Il y a cinquante-six ans, un jeune étudiant de Cambridge franchissait pour la première fois les portes du musée du Prado, accompagné de trois amis. En 2024, c'est entouré de huit gardes du corps que Salman Rushdie y revenait, à 76 ans, après avoir frôlé la mort sous les coups d'un islamiste. Entre ces deux visites, une vie entière dédiée à l'art, et surtout à deux monstres sacrés : Goya et Jérôme Bosch, dont les œuvres hantent désormais son dernier roman, 'La penúltima hora'.
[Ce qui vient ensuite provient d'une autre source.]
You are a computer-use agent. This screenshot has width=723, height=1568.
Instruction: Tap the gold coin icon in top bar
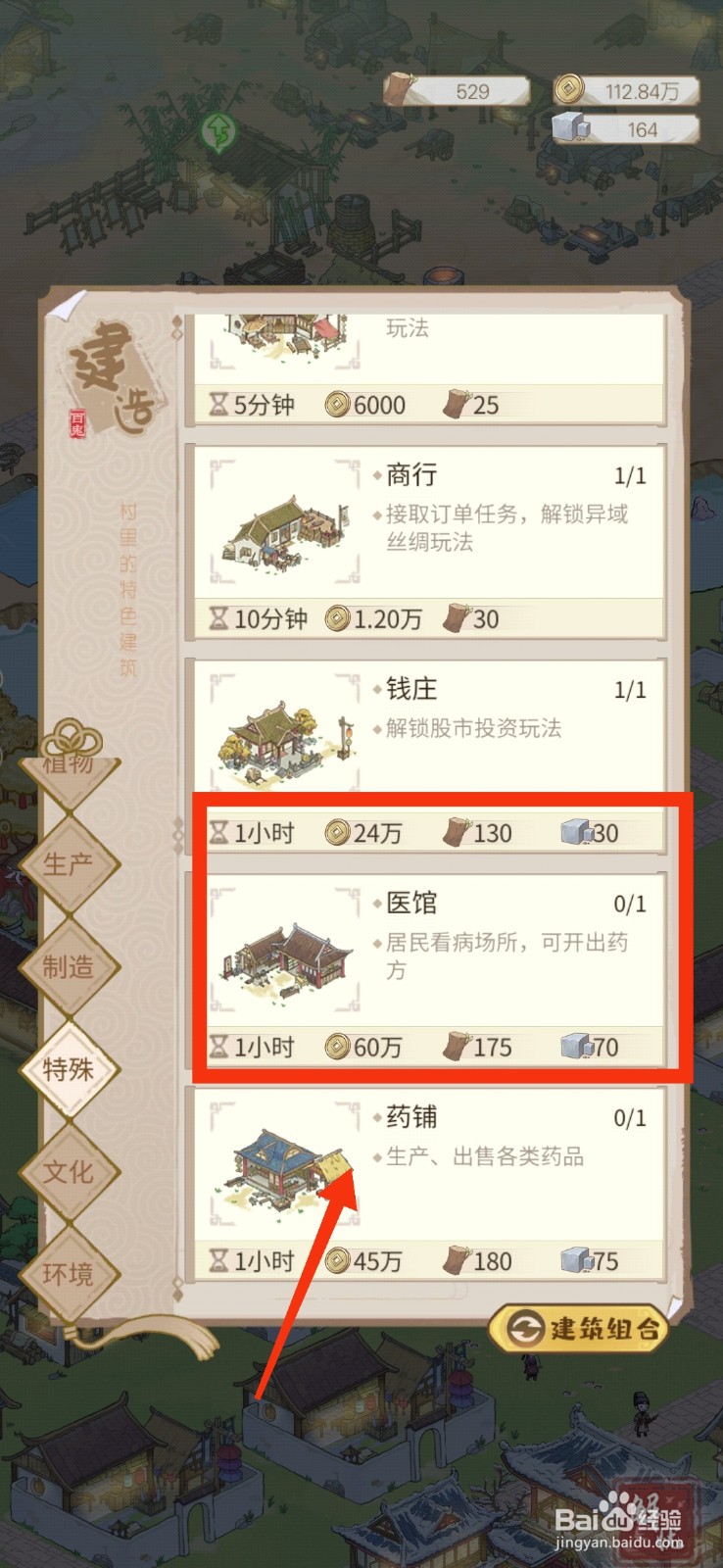click(x=566, y=91)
« La salle du Bosco, celles des Peintures noires et celle des Ménines comptent parmi les plus grandes au monde », confiait l'écrivain lors d'un échange en ligne avec Alejandro Vergara, conservateur du Prado. Pour Rushdie, ces artistes transcendent leur époque : Goya, en transformant son réalisme initial en cauchemars oniriques, fuit la réalité politique espagnole du XIXe siècle. « Un homme brisé, entouré de toiles qui crient sa colère contre la vieillesse et ses injustices », analysait-il, citant 'Saturne dévorant son fils' comme symbole de cette rage impuissante.
L’art comme refuge face au chaos politique
Et si vieillir, c'était simplement disparaître aux yeux des autres ? Rushdie, lui, constate l'abîme entre les cultures : en Inde, la sagesse des aînés est vénérée, tandis qu'en Occident, Hollywood et ses blockbusters ne jurent que par la jeunesse. « Le monde n'est plus réaliste, le réalisme ne suffit plus à décrire l'absurdité du présent », assénait-il, évoquant l'instabilité géopolitique et les revirements politiques dignes de comédies grotesques.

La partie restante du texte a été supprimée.